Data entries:
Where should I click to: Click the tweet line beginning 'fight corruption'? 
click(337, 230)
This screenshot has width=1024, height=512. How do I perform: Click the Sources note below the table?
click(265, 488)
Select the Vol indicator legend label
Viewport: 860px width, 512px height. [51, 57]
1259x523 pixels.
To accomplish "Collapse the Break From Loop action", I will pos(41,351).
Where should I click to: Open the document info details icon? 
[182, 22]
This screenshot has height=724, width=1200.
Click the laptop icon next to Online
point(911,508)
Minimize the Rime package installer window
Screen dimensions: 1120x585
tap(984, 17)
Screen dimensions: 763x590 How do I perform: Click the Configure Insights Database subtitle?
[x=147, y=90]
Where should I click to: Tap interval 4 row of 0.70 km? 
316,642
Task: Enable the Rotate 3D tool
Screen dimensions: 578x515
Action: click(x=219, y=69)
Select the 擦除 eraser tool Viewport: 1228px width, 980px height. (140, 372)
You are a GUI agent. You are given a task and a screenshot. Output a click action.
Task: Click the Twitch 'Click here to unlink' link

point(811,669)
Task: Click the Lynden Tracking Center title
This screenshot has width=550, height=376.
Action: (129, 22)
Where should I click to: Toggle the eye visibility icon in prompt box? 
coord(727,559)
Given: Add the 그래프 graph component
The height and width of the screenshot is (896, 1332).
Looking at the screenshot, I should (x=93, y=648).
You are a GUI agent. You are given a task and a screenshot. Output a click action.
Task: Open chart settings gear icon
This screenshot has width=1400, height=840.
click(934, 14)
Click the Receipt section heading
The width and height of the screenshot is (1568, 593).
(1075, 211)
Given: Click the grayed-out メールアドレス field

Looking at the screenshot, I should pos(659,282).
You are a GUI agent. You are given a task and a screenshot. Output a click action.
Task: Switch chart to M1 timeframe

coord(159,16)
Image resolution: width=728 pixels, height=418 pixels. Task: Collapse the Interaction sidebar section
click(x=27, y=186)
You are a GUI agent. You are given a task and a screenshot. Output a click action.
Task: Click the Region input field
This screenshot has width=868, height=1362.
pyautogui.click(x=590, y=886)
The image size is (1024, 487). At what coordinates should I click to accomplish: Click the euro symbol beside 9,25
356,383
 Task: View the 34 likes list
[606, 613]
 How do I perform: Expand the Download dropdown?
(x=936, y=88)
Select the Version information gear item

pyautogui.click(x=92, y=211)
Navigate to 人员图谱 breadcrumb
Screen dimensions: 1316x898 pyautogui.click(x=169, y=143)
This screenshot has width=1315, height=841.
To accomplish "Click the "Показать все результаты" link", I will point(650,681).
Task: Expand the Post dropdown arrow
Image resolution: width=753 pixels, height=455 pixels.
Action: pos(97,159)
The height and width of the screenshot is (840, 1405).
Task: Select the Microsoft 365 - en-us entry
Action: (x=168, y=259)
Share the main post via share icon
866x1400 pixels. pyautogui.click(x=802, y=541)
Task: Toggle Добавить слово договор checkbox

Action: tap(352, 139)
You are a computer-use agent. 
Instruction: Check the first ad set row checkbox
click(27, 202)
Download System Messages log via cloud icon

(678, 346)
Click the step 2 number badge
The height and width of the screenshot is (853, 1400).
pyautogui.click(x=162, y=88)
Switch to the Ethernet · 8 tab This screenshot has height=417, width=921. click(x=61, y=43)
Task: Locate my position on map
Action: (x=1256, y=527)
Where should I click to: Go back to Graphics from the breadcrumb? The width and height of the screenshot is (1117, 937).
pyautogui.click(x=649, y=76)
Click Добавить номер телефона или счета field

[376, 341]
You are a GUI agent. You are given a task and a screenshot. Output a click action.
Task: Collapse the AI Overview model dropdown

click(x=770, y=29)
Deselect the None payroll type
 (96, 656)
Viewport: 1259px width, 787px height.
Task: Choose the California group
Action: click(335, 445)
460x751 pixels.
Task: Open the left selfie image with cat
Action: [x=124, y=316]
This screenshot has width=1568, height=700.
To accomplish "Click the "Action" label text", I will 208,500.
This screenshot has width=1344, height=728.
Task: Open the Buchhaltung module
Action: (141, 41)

● **What this task involves**:
Copy each record exactly, leaving nothing out.

● **Answer area**:
Where should I click to: Click the tweet line beginning 'fight corruption'? 
click(337, 230)
This screenshot has width=1024, height=512. How do I perform: Click the Sources note below the table?
click(265, 488)
Select the Vol indicator legend label
Viewport: 860px width, 512px height. [51, 57]
1259x523 pixels.
To accomplish "Collapse the Break From Loop action", I will pos(41,351).
Where should I click to: Open the document info details icon? 
[182, 22]
This screenshot has height=724, width=1200.
Click the laptop icon next to Online
point(911,508)
Minimize the Rime package installer window
Screen dimensions: 1120x585
tap(984, 17)
Screen dimensions: 763x590 How do I perform: Click the Configure Insights Database subtitle?
[x=147, y=90]
Where should I click to: Tap interval 4 row of 0.70 km? 
316,642
Task: Enable the Rotate 3D tool
Screen dimensions: 578x515
Action: click(x=219, y=69)
Select the 擦除 eraser tool Viewport: 1228px width, 980px height. (140, 372)
You are a GUI agent. You are given a task and a screenshot. Output a click action.
Task: Click the Twitch 'Click here to unlink' link

point(811,669)
Task: Click the Lynden Tracking Center title
This screenshot has width=550, height=376.
Action: (129, 22)
Where should I click to: Toggle the eye visibility icon in prompt box? 
coord(727,559)
Given: Add the 그래프 graph component
The height and width of the screenshot is (896, 1332).
Looking at the screenshot, I should (x=93, y=648).
You are a GUI agent. You are given a task and a screenshot. Output a click action.
Task: Open chart settings gear icon
This screenshot has width=1400, height=840.
click(934, 14)
Click the Receipt section heading
The width and height of the screenshot is (1568, 593).
(1075, 211)
Given: Click the grayed-out メールアドレス field

Looking at the screenshot, I should pos(659,282).
You are a GUI agent. You are given a task and a screenshot. Output a click action.
Task: Switch chart to M1 timeframe

coord(159,16)
Image resolution: width=728 pixels, height=418 pixels. Task: Collapse the Interaction sidebar section
click(x=27, y=186)
You are a GUI agent. You are given a task and a screenshot. Output a click action.
Task: Click the Region input field
This screenshot has width=868, height=1362.
pyautogui.click(x=590, y=886)
The image size is (1024, 487). At what coordinates should I click to accomplish: Click the euro symbol beside 9,25
356,383
 Task: View the 34 likes list
[606, 613]
 How do I perform: Expand the Download dropdown?
(x=936, y=88)
Select the Version information gear item

pyautogui.click(x=92, y=211)
Navigate to 人员图谱 breadcrumb
Screen dimensions: 1316x898 pyautogui.click(x=169, y=143)
This screenshot has width=1315, height=841.
To accomplish "Click the "Показать все результаты" link", I will point(650,681).
Task: Expand the Post dropdown arrow
Image resolution: width=753 pixels, height=455 pixels.
Action: pos(97,159)
The height and width of the screenshot is (840, 1405).
Task: Select the Microsoft 365 - en-us entry
Action: (x=168, y=259)
Share the main post via share icon
866x1400 pixels. pyautogui.click(x=802, y=541)
Task: Toggle Добавить слово договор checkbox

Action: tap(352, 139)
You are a computer-use agent. 
Instruction: Check the first ad set row checkbox
click(27, 202)
Download System Messages log via cloud icon

(678, 346)
Click the step 2 number badge
The height and width of the screenshot is (853, 1400).
pyautogui.click(x=162, y=88)
Switch to the Ethernet · 8 tab This screenshot has height=417, width=921. click(x=61, y=43)
Task: Locate my position on map
Action: (x=1256, y=527)
Where should I click to: Go back to Graphics from the breadcrumb? The width and height of the screenshot is (1117, 937).
pyautogui.click(x=649, y=76)
Click Добавить номер телефона или счета field

[376, 341]
You are a GUI agent. You are given a task and a screenshot. Output a click action.
Task: Collapse the AI Overview model dropdown

click(x=770, y=29)
Deselect the None payroll type
 (96, 656)
Viewport: 1259px width, 787px height.
Task: Choose the California group
Action: click(335, 445)
460x751 pixels.
Task: Open the left selfie image with cat
Action: [x=124, y=316]
This screenshot has width=1568, height=700.
To accomplish "Click the "Action" label text", I will 208,500.
This screenshot has width=1344, height=728.
Task: Open the Buchhaltung module
Action: (141, 41)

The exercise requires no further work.